I have reread "The Seventh Scroll" by Wilbur Smith. Loved it the first time around and love it even more now. History, adventure, mystery, and a love story. It's got it all! I have read the prequel to this book, "River God", too. "River God" involves ancient Egypt, the pharoahs, and a slave named "Taita" who manages to build and hide the tomb of his pharoah and all his great treasures. "The Seventh Scroll" involves the current time and a hunt for this undisturbed tomb and its riches. It is a race to find and retrieve the treasures before the ruthless villians. Good one, but read "River God" first to get all the background on this mystery!
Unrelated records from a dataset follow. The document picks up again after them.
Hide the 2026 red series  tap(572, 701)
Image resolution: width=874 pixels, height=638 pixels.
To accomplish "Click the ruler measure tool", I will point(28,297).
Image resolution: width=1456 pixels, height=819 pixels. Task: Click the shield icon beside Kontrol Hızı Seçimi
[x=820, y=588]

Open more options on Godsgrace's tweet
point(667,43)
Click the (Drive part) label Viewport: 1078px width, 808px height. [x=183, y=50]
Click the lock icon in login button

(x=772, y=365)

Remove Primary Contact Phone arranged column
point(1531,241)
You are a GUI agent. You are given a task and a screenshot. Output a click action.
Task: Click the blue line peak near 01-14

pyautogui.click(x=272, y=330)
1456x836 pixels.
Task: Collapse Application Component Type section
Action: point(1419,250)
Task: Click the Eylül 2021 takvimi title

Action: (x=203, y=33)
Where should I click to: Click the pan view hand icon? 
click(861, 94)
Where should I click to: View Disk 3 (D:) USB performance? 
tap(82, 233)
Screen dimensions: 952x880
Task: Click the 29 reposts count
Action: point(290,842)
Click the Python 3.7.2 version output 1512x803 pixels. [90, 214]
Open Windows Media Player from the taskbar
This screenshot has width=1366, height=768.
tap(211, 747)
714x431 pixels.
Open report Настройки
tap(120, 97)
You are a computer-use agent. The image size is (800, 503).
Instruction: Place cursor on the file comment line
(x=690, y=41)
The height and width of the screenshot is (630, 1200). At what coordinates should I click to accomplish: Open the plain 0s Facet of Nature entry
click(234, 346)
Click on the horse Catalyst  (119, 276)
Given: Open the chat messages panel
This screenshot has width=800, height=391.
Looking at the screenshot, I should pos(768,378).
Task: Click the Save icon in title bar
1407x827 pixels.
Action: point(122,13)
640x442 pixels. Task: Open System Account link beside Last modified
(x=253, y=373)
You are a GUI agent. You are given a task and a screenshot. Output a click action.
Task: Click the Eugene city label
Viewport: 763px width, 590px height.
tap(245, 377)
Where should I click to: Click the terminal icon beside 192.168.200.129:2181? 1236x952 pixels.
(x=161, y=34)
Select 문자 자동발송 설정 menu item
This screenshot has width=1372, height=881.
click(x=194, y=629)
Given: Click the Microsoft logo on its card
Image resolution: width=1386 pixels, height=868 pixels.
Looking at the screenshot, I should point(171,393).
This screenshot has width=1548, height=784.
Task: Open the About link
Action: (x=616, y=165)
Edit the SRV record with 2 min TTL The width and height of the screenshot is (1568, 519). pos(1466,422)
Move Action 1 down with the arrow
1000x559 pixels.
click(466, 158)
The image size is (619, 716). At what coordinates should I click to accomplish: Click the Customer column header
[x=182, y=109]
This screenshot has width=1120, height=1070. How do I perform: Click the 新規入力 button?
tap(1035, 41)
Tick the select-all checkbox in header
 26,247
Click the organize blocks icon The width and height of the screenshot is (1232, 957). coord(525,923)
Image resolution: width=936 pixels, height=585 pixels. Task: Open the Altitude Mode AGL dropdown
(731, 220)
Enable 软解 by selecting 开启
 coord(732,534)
I have finished reading "Message in a Bottle" by Nicholas Sparks. Oh, how wonderful! It was soooooo good! My friend who recommended it was so right about this book. "Message in a Bottle" was such a good book about relationships, love, and the courage to face some very tough situations. I have also read "The Notebook" by Nicholas Sparks, and it is a great story! This guy can tell the most endearing and compassionate of stories. In "The Notebook", Noah reminisces about his life through a notebook containing the story of his love for Ally. I will not spoil this for you by telling you too much, but we all should hope that someone should love us in this way throughout our lives.
Well, I have read "Perfect Harmony" by Barbara Wood. I have a few of her books and have read even more. This one concerns a mystery surrounding a Herbal/Chinese company that reaches back into the main characters past. It is good, but not my favorite of hers, that would probably be "Green City in the Sun".